Il padre di Marco Callegaro: "Mio figlio non poteva accettare la truffa"

Quale era il ruolo di Callegaro in questa vicenda? In realtà l'ufficiale era capo della cellula amministrativa che aveva contestato il noleggio di questi mezzi: "Lui con il carattere che aveva non voleva sorvolare su queste cose, a differenza di come gli avevo consigliato io – spiega il padre -. Gli dicevo ‘Se gli altri capo cellula fanno i pagamenti fallo anche tu, che poi torni a casa'. Lui rispondeva di no e ripeteva che voleva far risparmiare soldi all'Italia". Callegaro ha sempre espresso la propria incredulità rispetto al fatto che il figlio si sia realmente tolto la vita con un fucile. "Ho sempre avuto il dubbio – ripete – che il suicidio fosse una messa in scena da parte di qualcuno che aveva qualcosa da nascondere". A confortare questa tesi vi sarebbe anche una lettera che il capitano, secondo quanto riferito dal genitore, aveva inviato alla Procura di Roma, dicendosi disposto a tornare in Italia per farsi ascoltare dai magistrati. "Una lettera – conclude il padre – a cui nessuno ha mai risposto".

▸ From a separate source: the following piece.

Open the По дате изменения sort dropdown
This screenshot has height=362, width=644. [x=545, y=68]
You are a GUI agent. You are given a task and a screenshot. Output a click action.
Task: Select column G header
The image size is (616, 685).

La notizia dell'iscrizione sul registro degli indagati di sei ufficiali è stata salutata positivamente dagli amici di Marco Callegaro, che sulla pagina facebook dedicata al capitano hanno chiesto che venga fatta piena luce: "Uno come lui al suicidio non avrebbe mai pensato", uno dei commenti alla notizia condivisa. "Io non ci ho mai creduto; Marco amava troppo la vita e la sua famiglia. La via della verità può essere lunga e tortuosa ma alla fine la giustizia trionferà", un altro.